◆ BRIEF ◆
Retype the data below in full, keeping every character as it is.
Segment Start: MATERIAL TO PROCESS
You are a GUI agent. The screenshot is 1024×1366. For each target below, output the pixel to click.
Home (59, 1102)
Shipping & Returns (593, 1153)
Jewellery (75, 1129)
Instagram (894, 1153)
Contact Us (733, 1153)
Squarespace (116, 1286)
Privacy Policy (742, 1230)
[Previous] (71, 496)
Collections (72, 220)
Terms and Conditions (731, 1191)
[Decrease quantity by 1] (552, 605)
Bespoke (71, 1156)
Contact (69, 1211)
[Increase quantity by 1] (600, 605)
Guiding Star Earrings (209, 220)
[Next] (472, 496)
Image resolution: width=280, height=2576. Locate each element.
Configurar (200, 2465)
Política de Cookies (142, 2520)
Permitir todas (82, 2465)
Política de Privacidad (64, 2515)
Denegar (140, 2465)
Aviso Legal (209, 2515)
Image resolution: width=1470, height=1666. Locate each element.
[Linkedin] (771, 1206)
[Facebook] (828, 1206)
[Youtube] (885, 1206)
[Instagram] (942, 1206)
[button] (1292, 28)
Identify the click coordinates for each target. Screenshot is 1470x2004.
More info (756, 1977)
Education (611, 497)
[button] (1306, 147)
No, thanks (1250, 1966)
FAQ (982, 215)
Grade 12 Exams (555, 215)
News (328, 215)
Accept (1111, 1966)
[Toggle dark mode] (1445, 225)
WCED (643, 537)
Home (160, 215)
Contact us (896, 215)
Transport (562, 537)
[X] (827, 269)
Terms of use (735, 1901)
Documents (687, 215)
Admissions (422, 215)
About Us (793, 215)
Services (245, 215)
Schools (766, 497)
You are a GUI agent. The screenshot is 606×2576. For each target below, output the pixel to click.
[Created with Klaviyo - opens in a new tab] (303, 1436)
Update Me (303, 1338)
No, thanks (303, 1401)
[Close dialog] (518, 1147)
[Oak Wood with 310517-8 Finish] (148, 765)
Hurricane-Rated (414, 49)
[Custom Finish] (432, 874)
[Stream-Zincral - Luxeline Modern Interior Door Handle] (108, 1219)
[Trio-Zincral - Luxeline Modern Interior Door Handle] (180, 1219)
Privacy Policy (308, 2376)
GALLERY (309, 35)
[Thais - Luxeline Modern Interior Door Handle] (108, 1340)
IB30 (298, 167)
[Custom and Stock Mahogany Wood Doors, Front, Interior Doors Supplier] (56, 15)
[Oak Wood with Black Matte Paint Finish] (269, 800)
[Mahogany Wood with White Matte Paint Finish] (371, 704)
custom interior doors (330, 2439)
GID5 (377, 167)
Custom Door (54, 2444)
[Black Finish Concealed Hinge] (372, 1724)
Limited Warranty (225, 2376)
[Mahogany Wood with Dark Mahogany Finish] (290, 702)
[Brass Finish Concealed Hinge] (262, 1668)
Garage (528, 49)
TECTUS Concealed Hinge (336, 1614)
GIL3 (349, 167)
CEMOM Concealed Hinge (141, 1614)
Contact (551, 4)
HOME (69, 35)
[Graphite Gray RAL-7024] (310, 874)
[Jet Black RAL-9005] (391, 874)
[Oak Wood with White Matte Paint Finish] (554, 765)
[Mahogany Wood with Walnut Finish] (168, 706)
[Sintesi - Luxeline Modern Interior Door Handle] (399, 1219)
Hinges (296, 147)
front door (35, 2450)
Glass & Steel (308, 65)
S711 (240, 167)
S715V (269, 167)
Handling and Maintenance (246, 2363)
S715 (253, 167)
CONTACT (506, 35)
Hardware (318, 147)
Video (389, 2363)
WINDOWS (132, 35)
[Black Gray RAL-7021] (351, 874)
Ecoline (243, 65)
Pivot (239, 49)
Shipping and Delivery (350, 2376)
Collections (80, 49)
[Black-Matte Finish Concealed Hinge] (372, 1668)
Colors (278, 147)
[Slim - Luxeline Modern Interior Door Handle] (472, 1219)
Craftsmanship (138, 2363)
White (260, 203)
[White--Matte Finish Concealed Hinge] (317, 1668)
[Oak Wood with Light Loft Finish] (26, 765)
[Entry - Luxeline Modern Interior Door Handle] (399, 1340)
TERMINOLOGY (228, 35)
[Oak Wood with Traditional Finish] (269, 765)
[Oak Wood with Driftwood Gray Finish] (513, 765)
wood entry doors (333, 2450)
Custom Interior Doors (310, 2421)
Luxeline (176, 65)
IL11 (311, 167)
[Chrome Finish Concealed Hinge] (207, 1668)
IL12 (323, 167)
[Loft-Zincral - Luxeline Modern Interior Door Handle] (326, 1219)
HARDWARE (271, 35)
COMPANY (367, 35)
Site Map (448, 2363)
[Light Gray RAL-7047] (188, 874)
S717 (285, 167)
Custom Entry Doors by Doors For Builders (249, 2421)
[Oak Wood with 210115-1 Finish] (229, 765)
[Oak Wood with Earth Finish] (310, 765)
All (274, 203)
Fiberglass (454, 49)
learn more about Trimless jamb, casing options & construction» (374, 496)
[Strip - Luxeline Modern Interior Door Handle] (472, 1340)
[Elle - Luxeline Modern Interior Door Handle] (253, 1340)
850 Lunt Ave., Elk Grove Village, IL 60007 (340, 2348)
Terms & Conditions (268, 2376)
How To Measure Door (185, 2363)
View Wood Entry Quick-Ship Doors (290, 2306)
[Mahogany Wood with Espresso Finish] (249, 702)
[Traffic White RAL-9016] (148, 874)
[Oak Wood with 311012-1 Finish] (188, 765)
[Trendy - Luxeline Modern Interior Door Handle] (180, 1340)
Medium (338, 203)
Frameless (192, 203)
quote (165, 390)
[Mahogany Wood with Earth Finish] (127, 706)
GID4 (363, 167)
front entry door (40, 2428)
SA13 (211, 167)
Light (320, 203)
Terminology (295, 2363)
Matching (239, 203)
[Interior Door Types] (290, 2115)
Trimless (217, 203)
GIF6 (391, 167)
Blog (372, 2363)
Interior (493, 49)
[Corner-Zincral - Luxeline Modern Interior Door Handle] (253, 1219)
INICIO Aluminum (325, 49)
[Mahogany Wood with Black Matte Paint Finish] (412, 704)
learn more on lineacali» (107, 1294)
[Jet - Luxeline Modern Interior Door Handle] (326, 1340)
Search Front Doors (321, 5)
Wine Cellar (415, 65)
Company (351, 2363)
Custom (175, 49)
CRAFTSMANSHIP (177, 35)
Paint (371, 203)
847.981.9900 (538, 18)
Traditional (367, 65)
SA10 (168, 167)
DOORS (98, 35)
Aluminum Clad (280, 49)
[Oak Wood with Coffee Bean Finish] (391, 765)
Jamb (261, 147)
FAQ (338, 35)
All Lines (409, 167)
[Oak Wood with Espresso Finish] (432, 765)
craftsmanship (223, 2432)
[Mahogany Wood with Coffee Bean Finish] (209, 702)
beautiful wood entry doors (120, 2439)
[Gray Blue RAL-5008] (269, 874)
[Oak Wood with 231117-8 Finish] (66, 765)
Segment End: MATERIAL TO PROCESS
◆ EXERCISE RESULT ◆
You are a GUI agent. The screenshot is 1024×1366. For each target below, output the pixel to click.
Home (59, 1102)
Shipping & Returns (593, 1153)
Jewellery (75, 1129)
Instagram (894, 1153)
Contact Us (733, 1153)
Squarespace (116, 1286)
Privacy Policy (742, 1230)
[Previous] (71, 496)
Collections (72, 220)
Terms and Conditions (731, 1191)
[Decrease quantity by 1] (552, 605)
Bespoke (71, 1156)
Contact (69, 1211)
[Increase quantity by 1] (600, 605)
Guiding Star Earrings (209, 220)
[Next] (472, 496)
Image resolution: width=280, height=2576. Locate each element.
Configurar (200, 2465)
Política de Cookies (142, 2520)
Permitir todas (82, 2465)
Política de Privacidad (64, 2515)
Denegar (140, 2465)
Aviso Legal (209, 2515)
Image resolution: width=1470, height=1666. Locate each element.
[Linkedin] (771, 1206)
[Facebook] (828, 1206)
[Youtube] (885, 1206)
[Instagram] (942, 1206)
[button] (1292, 28)
Identify the click coordinates for each target. Screenshot is 1470x2004.
More info (756, 1977)
Education (611, 497)
[button] (1306, 147)
No, thanks (1250, 1966)
FAQ (982, 215)
Grade 12 Exams (555, 215)
News (328, 215)
Accept (1111, 1966)
[Toggle dark mode] (1445, 225)
WCED (643, 537)
Home (160, 215)
Contact us (896, 215)
Transport (562, 537)
[X] (827, 269)
Terms of use (735, 1901)
Documents (687, 215)
Admissions (422, 215)
About Us (793, 215)
Services (245, 215)
Schools (766, 497)
You are a GUI agent. The screenshot is 606×2576. For each target below, output the pixel to click.
[Created with Klaviyo - opens in a new tab] (303, 1436)
Update Me (303, 1338)
No, thanks (303, 1401)
[Close dialog] (518, 1147)
[Oak Wood with 310517-8 Finish] (148, 765)
Hurricane-Rated (414, 49)
[Custom Finish] (432, 874)
[Stream-Zincral - Luxeline Modern Interior Door Handle] (108, 1219)
[Trio-Zincral - Luxeline Modern Interior Door Handle] (180, 1219)
Privacy Policy (308, 2376)
GALLERY (309, 35)
[Thais - Luxeline Modern Interior Door Handle] (108, 1340)
IB30 (298, 167)
[Custom and Stock Mahogany Wood Doors, Front, Interior Doors Supplier] (56, 15)
[Oak Wood with Black Matte Paint Finish] (269, 800)
[Mahogany Wood with White Matte Paint Finish] (371, 704)
custom interior doors (330, 2439)
GID5 (377, 167)
Custom Door (54, 2444)
[Black Finish Concealed Hinge] (372, 1724)
Limited Warranty (225, 2376)
[Mahogany Wood with Dark Mahogany Finish] (290, 702)
[Brass Finish Concealed Hinge] (262, 1668)
Garage (528, 49)
TECTUS Concealed Hinge (336, 1614)
GIL3 (349, 167)
CEMOM Concealed Hinge (141, 1614)
Contact (551, 4)
HOME (69, 35)
[Graphite Gray RAL-7024] (310, 874)
[Jet Black RAL-9005] (391, 874)
[Oak Wood with White Matte Paint Finish] (554, 765)
[Mahogany Wood with Walnut Finish] (168, 706)
[Sintesi - Luxeline Modern Interior Door Handle] (399, 1219)
Hinges (296, 147)
front door (35, 2450)
Glass & Steel (308, 65)
S711 (240, 167)
S715V (269, 167)
Handling and Maintenance (246, 2363)
S715 (253, 167)
CONTACT (506, 35)
Hardware (318, 147)
Video (389, 2363)
WINDOWS (132, 35)
[Black Gray RAL-7021] (351, 874)
Ecoline (243, 65)
Pivot (239, 49)
Shipping and Delivery (350, 2376)
Collections (80, 49)
[Black-Matte Finish Concealed Hinge] (372, 1668)
Colors (278, 147)
[Slim - Luxeline Modern Interior Door Handle] (472, 1219)
Craftsmanship (138, 2363)
White (260, 203)
[White--Matte Finish Concealed Hinge] (317, 1668)
[Oak Wood with Light Loft Finish] (26, 765)
[Entry - Luxeline Modern Interior Door Handle] (399, 1340)
TERMINOLOGY (228, 35)
[Oak Wood with Traditional Finish] (269, 765)
[Oak Wood with Driftwood Gray Finish] (513, 765)
wood entry doors (333, 2450)
Custom Interior Doors (310, 2421)
Luxeline (176, 65)
IL11 (311, 167)
[Chrome Finish Concealed Hinge] (207, 1668)
IL12 (323, 167)
[Loft-Zincral - Luxeline Modern Interior Door Handle] (326, 1219)
HARDWARE (271, 35)
COMPANY (367, 35)
Site Map (448, 2363)
[Light Gray RAL-7047] (188, 874)
S717 (285, 167)
Custom Entry Doors by Doors For Builders (249, 2421)
[Oak Wood with 210115-1 Finish] (229, 765)
[Oak Wood with Earth Finish] (310, 765)
All (274, 203)
Fiberglass (454, 49)
learn more about Trimless jamb, casing options & construction» (374, 496)
[Strip - Luxeline Modern Interior Door Handle] (472, 1340)
[Elle - Luxeline Modern Interior Door Handle] (253, 1340)
850 Lunt Ave., Elk Grove Village, IL 60007 (340, 2348)
Terms & Conditions (268, 2376)
How To Measure Door (185, 2363)
View Wood Entry Quick-Ship Doors (290, 2306)
[Mahogany Wood with Espresso Finish] (249, 702)
[Traffic White RAL-9016] (148, 874)
[Oak Wood with 311012-1 Finish] (188, 765)
[Trendy - Luxeline Modern Interior Door Handle] (180, 1340)
Medium (338, 203)
Frameless (192, 203)
quote (165, 390)
[Mahogany Wood with Earth Finish] (127, 706)
GID4 (363, 167)
front entry door (40, 2428)
SA13 (211, 167)
Light (320, 203)
Terminology (295, 2363)
Matching (239, 203)
[Interior Door Types] (290, 2115)
Trimless (217, 203)
GIF6 (391, 167)
Blog (372, 2363)
Interior (493, 49)
[Corner-Zincral - Luxeline Modern Interior Door Handle] (253, 1219)
INICIO Aluminum (325, 49)
[Mahogany Wood with Black Matte Paint Finish] (412, 704)
learn more on lineacali» (107, 1294)
[Jet - Luxeline Modern Interior Door Handle] (326, 1340)
Search Front Doors (321, 5)
Wine Cellar (415, 65)
Company (351, 2363)
Custom (175, 49)
CRAFTSMANSHIP (177, 35)
Paint (371, 203)
847.981.9900 (538, 18)
Traditional (367, 65)
SA10 (168, 167)
DOORS (98, 35)
Aluminum Clad (280, 49)
[Oak Wood with Coffee Bean Finish] (391, 765)
Jamb (261, 147)
FAQ (338, 35)
All Lines (409, 167)
[Oak Wood with Espresso Finish] (432, 765)
craftsmanship (223, 2432)
[Mahogany Wood with Coffee Bean Finish] (209, 702)
beautiful wood entry doors (120, 2439)
[Gray Blue RAL-5008] (269, 874)
[Oak Wood with 231117-8 Finish] (66, 765)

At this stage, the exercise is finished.